Nasdaq’s push for diversity
As justification for this proposal, Nasdaq presented last week an analysis by the Carlyle Group investment company that linked diverse boards with better financial performance and corporate governance.
The proposal’s goal is supposedly to provide stakeholders a better understanding of the company’s current board composition.
It would also enhance investor confidence that all listed companies are considering diversity vis-a-vis selecting directors for their board.
“Nasdaq’s purpose is to champion inclusive growth and prosperity to power stronger economies,” said Adena Friedman, Nasdaq President and CEO.
Meanwhile, Nelson Griggs, President of Nasdaq Stock Exchange, said: “Corporate diversity, at all levels, opens up a clear path to innovation and growth.”
Reactions to Nasdaq’s diversity proposal
While the SEC declined to comment, its Chairman, Jay Clayton, said: “We welcome dialogue on how to improve diversity, inclusion, and opportunity in the financial services sector and our economy more broadly.”
Meanwhile, the US Chamber of Commerce’s Tom Quaadman, executive vice president at the chamber’s center for capital markets competitiveness, called it a “business led solution to resolving diversity issues on corporate boards.”
“By pushing its listed companies to address racial and gender equity in corporate boards, Nasdaq is heeding the call of the moment,” said Anthony Romero, executive director of the American Civil Liberties Union
However, the conservative group Judicial Watch has said they would oppose the Nasdaq rule.
The group’s president, Tom Fitton, declared that, “It is disturbing and may violate the law for Nasdaq to seemingly require a discriminatory quota system for race and gender.”
State of boardroom population
According to executive-data firm Equilar, women occupy 23.1 percent of board seats in companies included the Russell 3000, a broad index that includes most of the US stock market.

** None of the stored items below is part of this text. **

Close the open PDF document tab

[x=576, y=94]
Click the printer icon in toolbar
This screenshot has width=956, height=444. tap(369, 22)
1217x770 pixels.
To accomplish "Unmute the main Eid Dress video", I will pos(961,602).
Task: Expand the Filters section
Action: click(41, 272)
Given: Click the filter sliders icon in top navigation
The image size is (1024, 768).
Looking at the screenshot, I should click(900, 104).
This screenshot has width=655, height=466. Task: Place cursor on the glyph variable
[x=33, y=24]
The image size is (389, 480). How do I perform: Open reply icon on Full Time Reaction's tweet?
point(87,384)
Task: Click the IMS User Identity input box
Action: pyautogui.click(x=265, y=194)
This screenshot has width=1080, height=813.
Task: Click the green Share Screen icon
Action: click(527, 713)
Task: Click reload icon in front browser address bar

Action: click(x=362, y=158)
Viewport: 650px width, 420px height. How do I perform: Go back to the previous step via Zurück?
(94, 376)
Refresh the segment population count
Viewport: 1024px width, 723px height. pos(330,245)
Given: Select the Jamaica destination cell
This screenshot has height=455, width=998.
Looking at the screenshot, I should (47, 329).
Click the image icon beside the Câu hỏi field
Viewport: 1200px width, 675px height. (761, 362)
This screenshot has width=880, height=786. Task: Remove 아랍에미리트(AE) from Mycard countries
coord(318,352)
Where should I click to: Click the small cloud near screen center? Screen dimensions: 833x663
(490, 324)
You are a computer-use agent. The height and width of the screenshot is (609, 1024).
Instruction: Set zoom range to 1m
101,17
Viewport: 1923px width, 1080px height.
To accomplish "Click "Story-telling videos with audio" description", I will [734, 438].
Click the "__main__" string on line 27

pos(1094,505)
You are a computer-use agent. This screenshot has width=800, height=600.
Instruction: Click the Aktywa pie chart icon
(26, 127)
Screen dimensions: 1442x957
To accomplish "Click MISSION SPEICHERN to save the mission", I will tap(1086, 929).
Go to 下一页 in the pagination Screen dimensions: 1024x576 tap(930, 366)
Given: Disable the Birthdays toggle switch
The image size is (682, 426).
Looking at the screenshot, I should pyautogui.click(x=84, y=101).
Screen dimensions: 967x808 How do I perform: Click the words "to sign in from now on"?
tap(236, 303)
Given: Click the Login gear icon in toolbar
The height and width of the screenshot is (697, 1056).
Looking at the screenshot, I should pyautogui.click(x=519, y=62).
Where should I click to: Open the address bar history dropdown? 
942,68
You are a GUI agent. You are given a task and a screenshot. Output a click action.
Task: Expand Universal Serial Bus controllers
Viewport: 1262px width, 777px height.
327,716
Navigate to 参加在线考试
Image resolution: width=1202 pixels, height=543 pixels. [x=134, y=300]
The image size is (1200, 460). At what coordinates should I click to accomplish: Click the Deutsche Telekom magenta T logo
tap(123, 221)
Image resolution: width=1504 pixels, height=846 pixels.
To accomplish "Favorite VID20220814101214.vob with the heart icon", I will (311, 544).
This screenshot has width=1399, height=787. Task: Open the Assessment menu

A study in September by ISS ESG, the investment arm of Institutional Shareholder Services, reported that only 16.8% of 33,000 directors at large cap companies belong to a minority group, and only 27.4% are women.
California is the first state to require all publicly held companies that are headquartered with them to have at least one female director by the end of 2019.
Illinois was supposed to pass a similar bill by state Rep. Emanuel “Chris” Welch requiring companies to have at least one female director and one African-American director on the board by the end of 2020.
However, the bill received opposition from manufacturers, who said this could mean kicking out someone off the board who was not a woman or African-American.
The bill later became law without the diversity mandate, requiring companies only to report on their boards’ racial and gender breakdowns.